The Russian Space Agency’s head, Vladimir Popovkin, has announced Russia’s plans for space in the coming decade. Among the priorities, to be implemented before 2020, is sending a spacecraft to the Moon. A fleet of small spacecraft to be deployed for near-Earth missions is also proposed to expand Russia’s microsatellite program.
Small spacecraft for near-Earth science
Vladimir Popovkin has just opened the third International Moscow Solar System Symposium at the Space Research Institute, part of the Russian Academy of Sciences. Russia’s Federal Space Agency chief outlined several basic planetary and space plasma missions to be implemented in the coming years.
It seems that Russia’s space science revival will begin with small steps and international collaboration. Two microsatellite launches will take place next year, namely RELEK and Lomonosov (built by the Lomonosov Moscow State University) for space plasma and cosmic ray studies. Working on the projects alongside Russian organizations, will be representatives from Ukraine, Poland, Hungary, South Korea, Mexico and the USA.
The RELEK experiment continues the microsatellite series that was started this year with the launch of Zond-PP. Both spacecraft utilize the specially designed MKA-FKI microsatellite platform, recently developed by the Lavochkin design bureau. The same platform will also be used for further missions to be launched in 2014 and 2015. The project will consist of two spacecraft; RESONANCE will study what happens in the Earth’s magnetic fields, followed by the “Strannik” solar wind project. The latter will be launched at approximately the same time as NASA’s Magnetospheric Multiscale Mission, and, according to Popovkin, attempts will be made to synchronize them.
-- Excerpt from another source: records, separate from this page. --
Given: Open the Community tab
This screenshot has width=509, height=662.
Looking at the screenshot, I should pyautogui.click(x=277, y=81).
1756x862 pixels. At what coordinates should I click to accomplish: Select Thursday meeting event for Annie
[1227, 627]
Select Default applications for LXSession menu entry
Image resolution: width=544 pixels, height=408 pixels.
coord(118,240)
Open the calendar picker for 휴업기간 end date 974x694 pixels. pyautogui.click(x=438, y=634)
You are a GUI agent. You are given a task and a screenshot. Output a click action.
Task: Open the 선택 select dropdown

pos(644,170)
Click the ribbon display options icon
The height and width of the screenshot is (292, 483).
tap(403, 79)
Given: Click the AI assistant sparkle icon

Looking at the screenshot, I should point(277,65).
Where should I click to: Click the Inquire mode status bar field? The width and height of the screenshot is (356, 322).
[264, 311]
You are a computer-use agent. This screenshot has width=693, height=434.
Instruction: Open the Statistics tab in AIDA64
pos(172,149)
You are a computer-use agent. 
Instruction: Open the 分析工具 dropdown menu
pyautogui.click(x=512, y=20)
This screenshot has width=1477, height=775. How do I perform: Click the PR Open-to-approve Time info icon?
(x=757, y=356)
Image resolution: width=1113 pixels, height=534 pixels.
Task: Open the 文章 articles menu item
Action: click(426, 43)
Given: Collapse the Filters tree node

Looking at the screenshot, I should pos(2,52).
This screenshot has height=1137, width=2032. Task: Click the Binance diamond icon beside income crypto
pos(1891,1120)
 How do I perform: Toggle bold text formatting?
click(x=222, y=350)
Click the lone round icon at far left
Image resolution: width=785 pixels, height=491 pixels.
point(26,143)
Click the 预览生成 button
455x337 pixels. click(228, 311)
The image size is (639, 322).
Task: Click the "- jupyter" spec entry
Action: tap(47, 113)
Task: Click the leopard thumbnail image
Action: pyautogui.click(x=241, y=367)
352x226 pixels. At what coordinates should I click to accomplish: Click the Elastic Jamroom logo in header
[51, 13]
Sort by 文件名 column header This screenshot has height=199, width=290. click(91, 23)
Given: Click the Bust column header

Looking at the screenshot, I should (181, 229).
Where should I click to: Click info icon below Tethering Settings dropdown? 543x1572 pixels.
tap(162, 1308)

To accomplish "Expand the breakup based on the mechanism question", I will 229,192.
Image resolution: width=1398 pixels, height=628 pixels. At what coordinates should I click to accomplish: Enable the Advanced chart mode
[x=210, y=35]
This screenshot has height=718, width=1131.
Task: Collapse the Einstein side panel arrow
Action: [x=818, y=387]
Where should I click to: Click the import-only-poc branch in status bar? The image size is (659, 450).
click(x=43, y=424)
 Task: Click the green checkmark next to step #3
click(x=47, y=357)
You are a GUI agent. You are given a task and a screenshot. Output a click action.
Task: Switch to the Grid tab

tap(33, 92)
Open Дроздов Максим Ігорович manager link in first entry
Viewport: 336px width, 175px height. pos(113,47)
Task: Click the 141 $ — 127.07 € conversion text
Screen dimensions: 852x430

Microsatellites are relatively cheap to develop and deliver into orbit, despite their small size they collect valuable data and provide an orbital system for constant monitoring of Earth, the near-Earth environment and other phenomena. A longer-term objective is to prolong the lifetime of such missions, it is hoped that RESONANCE will last no less than 5 years.
Mars looming beyond
Outlining the Russian planetary program, Vladimir Popovkin said three separate missions to the Moon would take place before 2020. Two of them continue on from the former Luna-Glob mission, now split into separate landing and orbital projects. In addition to their scientific objectives, to study the lunar South Pole and its surrounding plasma, the missions will also be used as test-beds for future planetary projects. New thrusting systems will be used to adjust the spacecraft’s orbit altitude from around 100 km to 50 km and then as far as 500 km. A new data transmission system will be also necessary, the lunar missions are expected to generate around 2 gigabytes of data every day.
Breaking the Luna Glob project into two missions carried into space by two separate rockets also brings advantages for space science; there will be more room available for scientific experiments aboard each of the spacecraft. The first Luna-Glob landing missions are being planned for the end of 2015 or early 2016. Two or three years later, in 2017/18 the Luna-Resurs project will be launched to further the study of lunar polar soil. As Vladimir Popovkin pointed out, the mission also provides opportunities for wider international cooperation, with the European Space Agency in the first instance.
It is also intended for the lunar program to be interwoven with manned spaceflight, although no specific details were given about possible human involvement in the projects.
Then comes Mars. Popovkin confirmed that an agreement for the ExoMars project will be signed between the ESA and Roscosmos in November. As far as Russian missions are concerned, namely, the second Fobos-Grunt, no final decisions have yet been made. Although it is highly likely that Fobos-Grunt 2 will feature in the next Federal Space Program (2015/16), its future still depends strongly on the outcome of the lunar missions.
Even more undefined are the prospects for a mission to land a spacecraft on the surface of Venus; this project may form part of longer-term plans in 2020–25. Much more distinct is the future for the mission to Jupiter’s moon, Ganymede, as it is closely connected with the European JUICE mission to orbit Jupiter’s icy moons. Popovkin also speculated that these two missions might even merge, which would make their launch and operation easier.
In a nutshell, outline plans for the coming decade have been formulated, though inevitably they will change according to how the actual situation plays out. Then, there are also solar projects and expeditions to explore some of the smaller bodies in the Solar System. But the core of Russia’s future space program seems now to be more or less settled.